#### What you need to do:
Skip the pictures. Return exactly the lines from the one containing "How do I perform: Click" through the end of the entries below.

Screenshot grounding data
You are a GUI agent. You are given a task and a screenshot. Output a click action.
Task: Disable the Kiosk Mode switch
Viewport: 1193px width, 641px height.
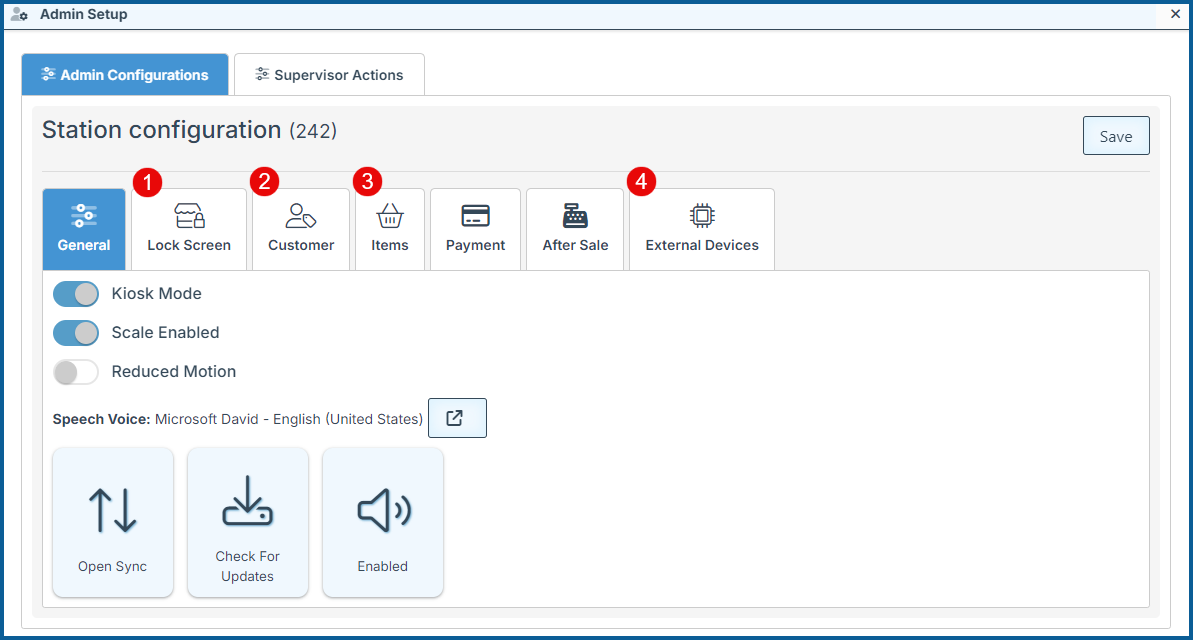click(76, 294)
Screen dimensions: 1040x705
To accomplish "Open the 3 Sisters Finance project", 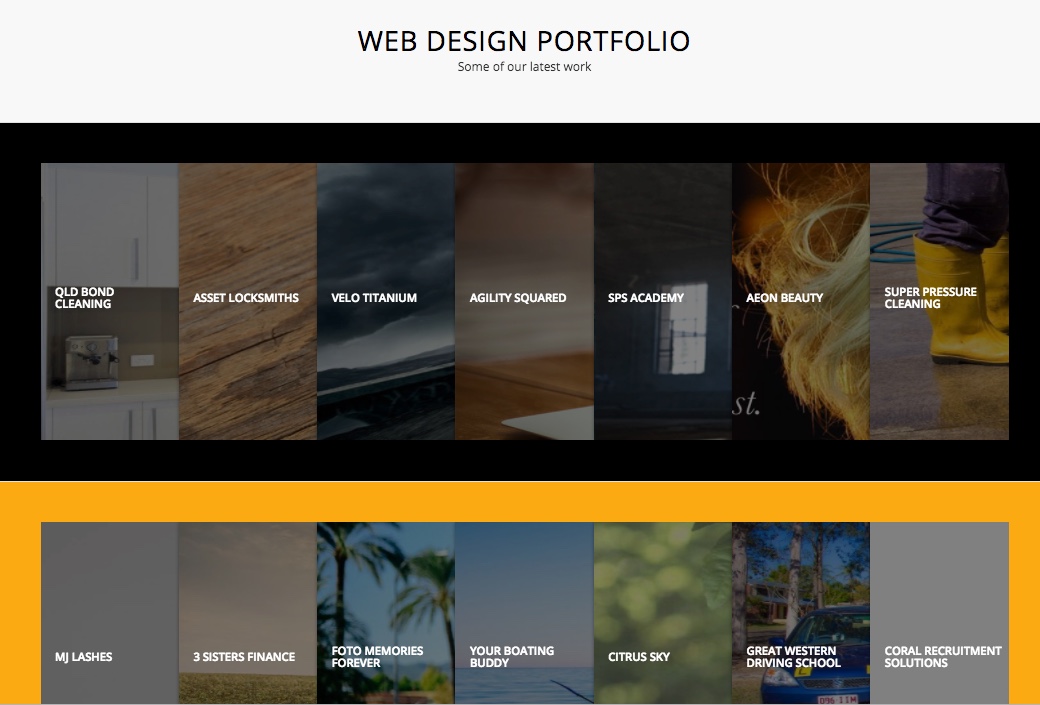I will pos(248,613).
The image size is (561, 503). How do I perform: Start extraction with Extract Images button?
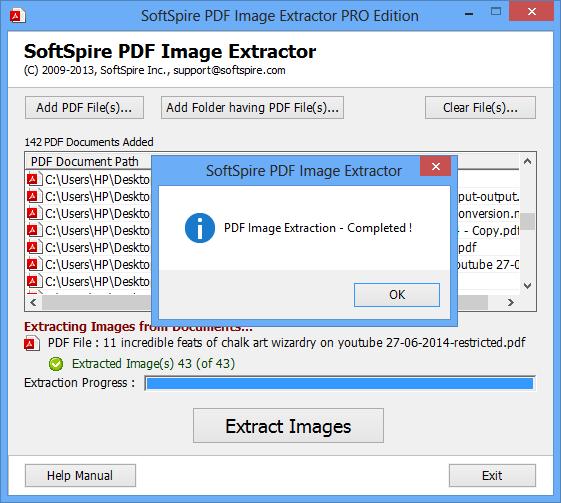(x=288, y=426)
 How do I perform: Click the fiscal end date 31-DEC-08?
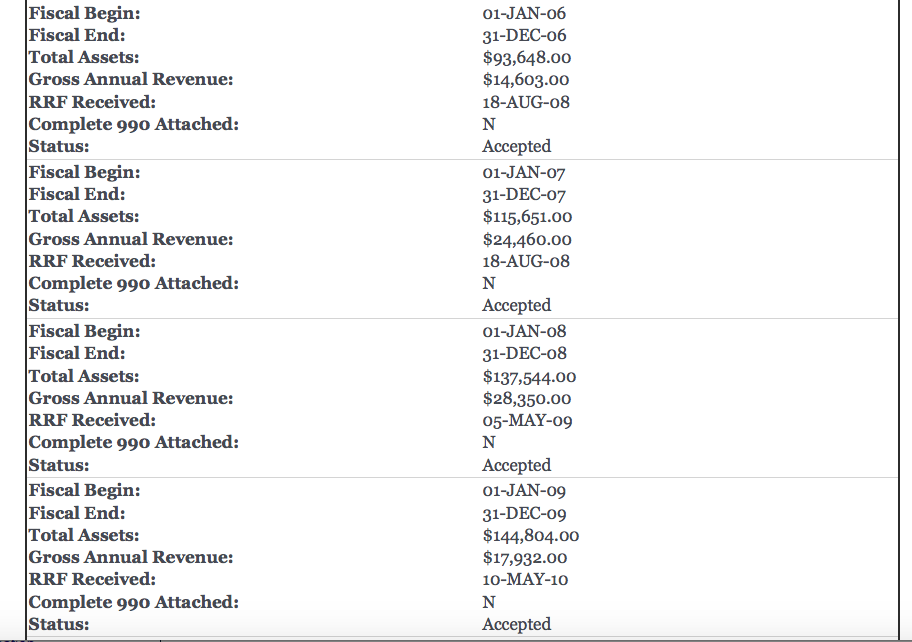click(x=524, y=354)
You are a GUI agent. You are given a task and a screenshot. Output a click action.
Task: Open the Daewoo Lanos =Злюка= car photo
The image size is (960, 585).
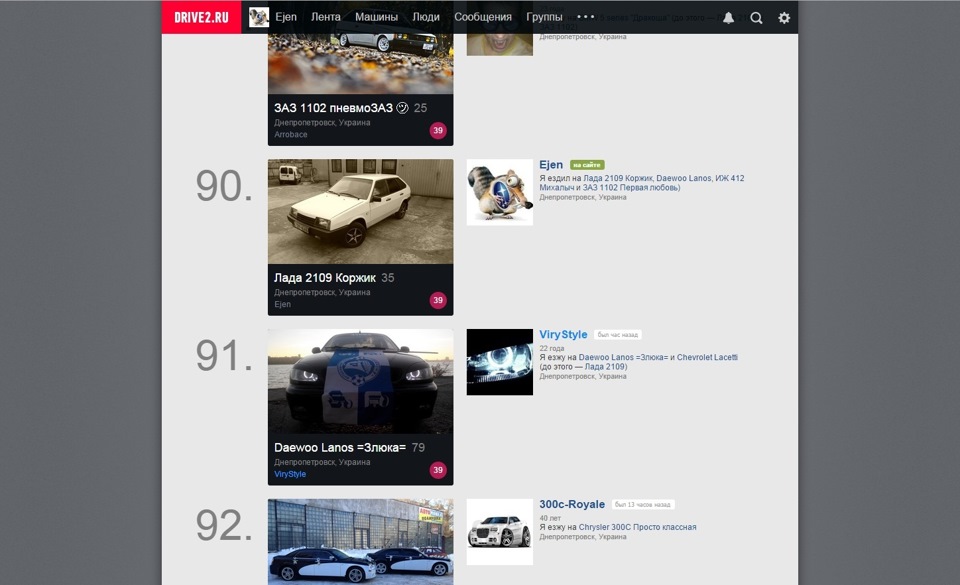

#### Completed task:
 How do I perform: Click the fiscal end date 31-DEC-08?
click(x=524, y=354)
You are a GUI agent. You are given a task and a screenshot. Output a click action.
Task: Open the Daewoo Lanos =Злюка= car photo
The image size is (960, 585).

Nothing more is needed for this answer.